Jean-Pierre Chantin, spécialiste de la question religieuse, nous offre avec De sectes en hérésies. Étapes d’une réflexion sur la dissidence religieuse à travers les âges,
une réflexion percutante et pertinente sur les notions d’hérésie et de
secte. L’auteur adopte une approche chronologique, questionnant ces
concepts depuis leur formulation originelle. L’ouvrage est composé
d’onze chapitres chrono thématiques, encadrés par une « Introduction »

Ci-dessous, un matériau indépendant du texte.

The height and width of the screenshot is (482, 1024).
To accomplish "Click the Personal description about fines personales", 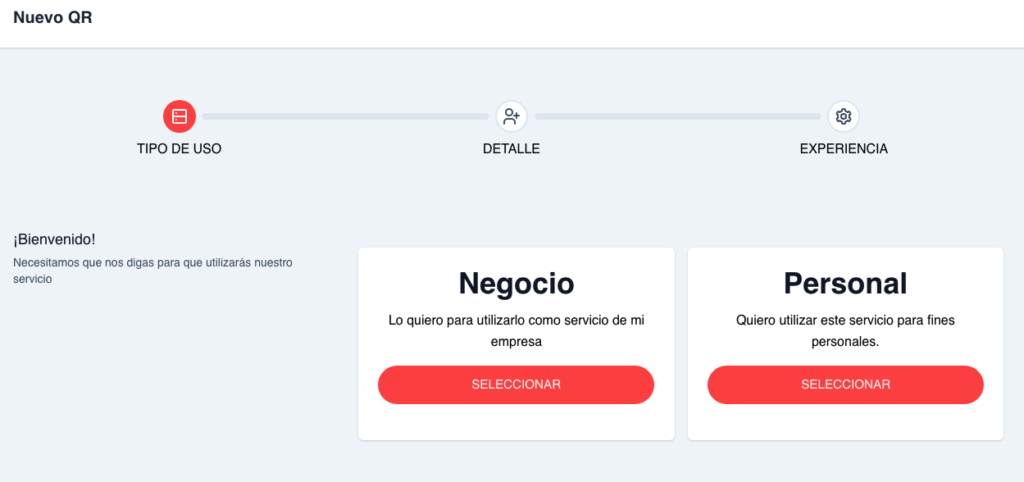I will pyautogui.click(x=845, y=331).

et une « Conclusion » : « Les sectes juives au temps de Jésus » ;
« Quand l’Église n’est plus une secte » ; « À la recherche de la secte
musulmane des Assassins » ; « Le mythe cathare » ; « Le protestantisme :
un entrelacs de sectes » ; « Les convulsionnaires de Saint-Médard : une
dissidence catholique au temps des Lumières » ; « L’apocalypse malgré
Rome au XIXe siècle : l’affaire du prophète Vintras » ; « Les
États-Unis : le pays aux cent sectes » ; « Quand les médias définissent
la secte : l’affaire du Christ de Montfavet » ; « Des sectes définies
en France par des parlementaires laïques » ; et enfin « Chine : une
vision très politique de la secte ».
Chaque chapitre est
accompagné d’une brève bibliographie. L’« Introduction », sous-titrée
« De l’importance des mots », est particulièrement importante car elle
définit les termes.
L’ouvrage est court – il ne
fait que 252 pages en petit format – et très érudit. Il se lit très
bien. L’auteur montre comment les mots « sectes » et « hérésies » ont
évolué dans le temps, en lien avec l’hégémonie grandissante de l’Église
catholique. De termes entérinant un simple constat d’une diversité
religieuse dans l’Antiquité, ils sont devenus péjoratifs et synonymes de
« déviants », puis de « dangereux ».
En effet, être qualifié d’« hérétique », comme le furent les Cathares
au Moyen Âge, provoquait la mort sociale, voire la mort tout court,
tandis que « la secte » – à l’origine mot définissant un courant
minoritaire – renvoie dans l’opinion publique à un groupe dangereux pour
la société. À ce titre, l’auteur revient avec pertinence, dans le
chapitre intitulé « Des sectes définies en France par des parlementaires
laïques » sur le catastrophique premier rapport parlementaire antisecte
de 1995, Les Sectes en France, aux vues partielles et partiales,
associant dans un même mouvement des mouvements ésotériques, des
mouvements alternatifs, etc., et de vraies sectes, comme l’Ordre du
Temple Solaire, sans expliquer comment le choix avait été établi.
Surtout, il montre que le
phénomène sectaire ne touche que 0,53% de la population et que 80 % de
ces 0,53% concernent les Témoins de Jéhovah. Quant aux critères
définissant la secte l’auteur fait remarquer avec une ironie assumée que
certains, comme la rupture avec l’environnement d’origine ou
l’embrigadement des enfants, peuvent concerner l’Église : les ordres
monastiques cloitrés vivent hors du monde et le catéchisme est une sorte
d’embrigadement…
L’opinion publique et
surtout l’ordre politique jouent un rôle important dans la constitution
de la définition de la secte : ce fut le cas des Cathares, terme
générique qui recouvre d’ailleurs des réalités différentes de
contestataires chrétiens ; des mouvements apocalyptiques et prophétiques
catholiques jugés déviants, voire, des protestants lors de l’apparition
de la Réforme. Pourtant, s’il en existe, la secte reste très difficile à
la définir. Ce livre y parvient aisément. Sa parution est salutaire à
un moment où la méconnaissance historique, la confusion et la perte du
sens des mots sont devenus banals, y compris jusqu’au sommet de la
représentation politique et à une époque où un amateur d’astrologie
devient à coup de forceps et de sondage biaisé un
quasi-conspirationniste.
Jean-Pierre Chantin, De sectes en hérésies. Étapes d’une réflexion sur la dissidence religieuse à travers les âges, Lyon, Presses Universitaires de Lyon, 2018.